Oil prices have climbed recently because OPEC isn't producing more oil, while Iran is exporting less after the United States withdrew from the international nuclear deal with Iran and announced more sanctions on the country.
Benchmark U.S. crude rose 0.3% to $72.28 a barrel in New York. Brent crude, the standard for international oil prices, rose 0.8% to $81.87 a barrel in London. Brent crude is at its highest price since November 2014.
ConocoPhillips rose 1.4% to $78.11 and Philips 66 added 1.3% to $114.88.
Drive-in restaurant chain Sonic jumped 18.7% to $43.46 after it agreed to be bought by Inspire Brands, which also owns Arby's and Buffalo Wild Wings. The purchase values Sonic at $43.50 a share, or $1.57 billion. Inspire Brands is controlled by the private equity firm Roark Capital.
XO Group, which runs the wedding marketplace the Knot, jumped 26.3% to $34.91 after it accepted a $907-million offer from two funds that own its competitor WeddingWire.
Companies around the world have announced $3.26 trillion in deals this year, according to Dealogic, far above the $2.49 billion in deals that were struck over the first three quarters of 2017. The recent U.S. corporate tax cut and low interest rates have contributed to that trend.
If the Fed does raise interest rates Wednesday, it would be the ninth increase since late 2015 and would take the benchmark rate to a range of 2% to 2.25%, with another increase expected this year and more to come in 2019.

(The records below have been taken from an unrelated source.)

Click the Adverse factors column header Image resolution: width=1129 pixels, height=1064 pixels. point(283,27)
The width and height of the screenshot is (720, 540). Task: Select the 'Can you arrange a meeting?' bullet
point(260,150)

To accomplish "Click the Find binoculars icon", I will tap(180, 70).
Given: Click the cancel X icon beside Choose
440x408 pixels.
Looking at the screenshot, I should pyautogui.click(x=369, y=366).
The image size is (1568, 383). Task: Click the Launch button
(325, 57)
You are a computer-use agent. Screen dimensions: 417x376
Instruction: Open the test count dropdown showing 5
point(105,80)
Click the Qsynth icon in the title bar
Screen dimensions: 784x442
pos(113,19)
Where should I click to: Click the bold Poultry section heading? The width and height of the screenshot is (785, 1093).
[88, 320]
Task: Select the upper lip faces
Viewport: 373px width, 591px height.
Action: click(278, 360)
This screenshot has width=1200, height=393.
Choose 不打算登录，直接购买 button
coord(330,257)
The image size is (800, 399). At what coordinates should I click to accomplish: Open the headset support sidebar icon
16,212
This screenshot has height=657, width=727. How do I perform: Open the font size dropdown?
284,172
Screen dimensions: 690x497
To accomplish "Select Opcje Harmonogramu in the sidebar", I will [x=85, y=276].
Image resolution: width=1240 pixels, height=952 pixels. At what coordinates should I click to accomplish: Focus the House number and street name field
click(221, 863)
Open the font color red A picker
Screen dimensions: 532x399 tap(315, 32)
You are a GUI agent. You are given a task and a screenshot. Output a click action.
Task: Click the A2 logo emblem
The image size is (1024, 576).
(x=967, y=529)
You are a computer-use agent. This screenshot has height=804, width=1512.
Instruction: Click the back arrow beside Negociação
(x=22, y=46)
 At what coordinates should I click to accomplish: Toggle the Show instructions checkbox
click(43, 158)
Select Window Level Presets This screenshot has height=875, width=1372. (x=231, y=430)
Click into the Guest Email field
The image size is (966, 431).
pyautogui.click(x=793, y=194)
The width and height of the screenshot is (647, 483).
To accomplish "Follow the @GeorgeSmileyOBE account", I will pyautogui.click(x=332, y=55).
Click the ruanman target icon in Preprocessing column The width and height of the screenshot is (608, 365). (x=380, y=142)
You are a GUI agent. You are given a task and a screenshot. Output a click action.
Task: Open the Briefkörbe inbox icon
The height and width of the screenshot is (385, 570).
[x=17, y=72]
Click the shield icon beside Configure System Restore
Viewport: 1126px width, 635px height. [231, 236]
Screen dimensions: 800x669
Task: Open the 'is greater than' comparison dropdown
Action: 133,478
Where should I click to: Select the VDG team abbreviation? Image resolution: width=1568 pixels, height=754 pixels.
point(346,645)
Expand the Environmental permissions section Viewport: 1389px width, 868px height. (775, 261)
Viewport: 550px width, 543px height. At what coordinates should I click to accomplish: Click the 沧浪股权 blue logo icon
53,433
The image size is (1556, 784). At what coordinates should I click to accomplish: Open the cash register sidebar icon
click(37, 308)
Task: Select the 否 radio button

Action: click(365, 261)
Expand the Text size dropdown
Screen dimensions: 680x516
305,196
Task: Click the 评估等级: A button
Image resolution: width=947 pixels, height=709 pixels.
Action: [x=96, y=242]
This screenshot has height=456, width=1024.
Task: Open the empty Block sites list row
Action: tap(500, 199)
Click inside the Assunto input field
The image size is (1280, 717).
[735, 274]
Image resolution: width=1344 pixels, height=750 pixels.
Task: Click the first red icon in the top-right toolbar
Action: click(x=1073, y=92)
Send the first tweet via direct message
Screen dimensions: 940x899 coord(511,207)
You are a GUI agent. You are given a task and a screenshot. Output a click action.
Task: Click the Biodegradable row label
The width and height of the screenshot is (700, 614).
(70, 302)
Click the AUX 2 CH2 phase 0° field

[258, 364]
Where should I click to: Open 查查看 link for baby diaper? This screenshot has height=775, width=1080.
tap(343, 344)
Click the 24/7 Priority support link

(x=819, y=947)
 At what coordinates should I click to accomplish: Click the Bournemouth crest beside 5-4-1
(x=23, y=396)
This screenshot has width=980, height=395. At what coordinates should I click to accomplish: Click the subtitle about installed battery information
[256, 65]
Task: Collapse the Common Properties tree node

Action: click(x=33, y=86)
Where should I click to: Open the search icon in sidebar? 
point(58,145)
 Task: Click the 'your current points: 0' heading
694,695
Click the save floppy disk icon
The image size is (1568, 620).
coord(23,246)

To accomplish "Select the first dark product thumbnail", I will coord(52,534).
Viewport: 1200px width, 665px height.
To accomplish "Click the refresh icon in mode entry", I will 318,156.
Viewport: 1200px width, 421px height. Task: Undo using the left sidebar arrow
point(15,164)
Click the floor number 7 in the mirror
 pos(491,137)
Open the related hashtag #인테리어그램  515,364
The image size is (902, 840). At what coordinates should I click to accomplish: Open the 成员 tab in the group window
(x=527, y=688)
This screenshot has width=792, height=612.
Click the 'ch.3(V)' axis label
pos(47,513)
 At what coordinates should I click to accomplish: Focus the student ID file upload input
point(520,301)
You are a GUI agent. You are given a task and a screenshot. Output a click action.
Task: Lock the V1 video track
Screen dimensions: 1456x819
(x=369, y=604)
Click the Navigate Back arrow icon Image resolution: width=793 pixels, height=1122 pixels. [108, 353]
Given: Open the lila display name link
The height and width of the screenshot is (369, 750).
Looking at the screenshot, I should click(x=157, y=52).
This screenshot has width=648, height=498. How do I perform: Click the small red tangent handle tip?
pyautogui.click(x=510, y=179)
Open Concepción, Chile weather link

Wholesale gasoline added 0.6% to $2.07 gallon. Heating oil rose 0.8% to $2.31 a gallon. Natural gas rose 1.4% to $3.08 per 1,000 cubic feet.
Gold rose 0.1% to $1,205.10 an ounce. Silver gained 1.1% to $14.49 an ounce. Copper fell 0.4% to $2.82 a pound.
The dollar rose to 112.93 yen from 112.73 yen. The euro rose to $1.1767 from $1.1758.
The British FTSE 100 index rose 0.7%. The DAX in Germany added 0.2% and France's CAC 40 gained 0.1%.
Tokyo's Nikkei 225 gained 0.3% and the Sensex in India slipped 0.1%. Markets in Hong Kong and Seoul were closed for holidays.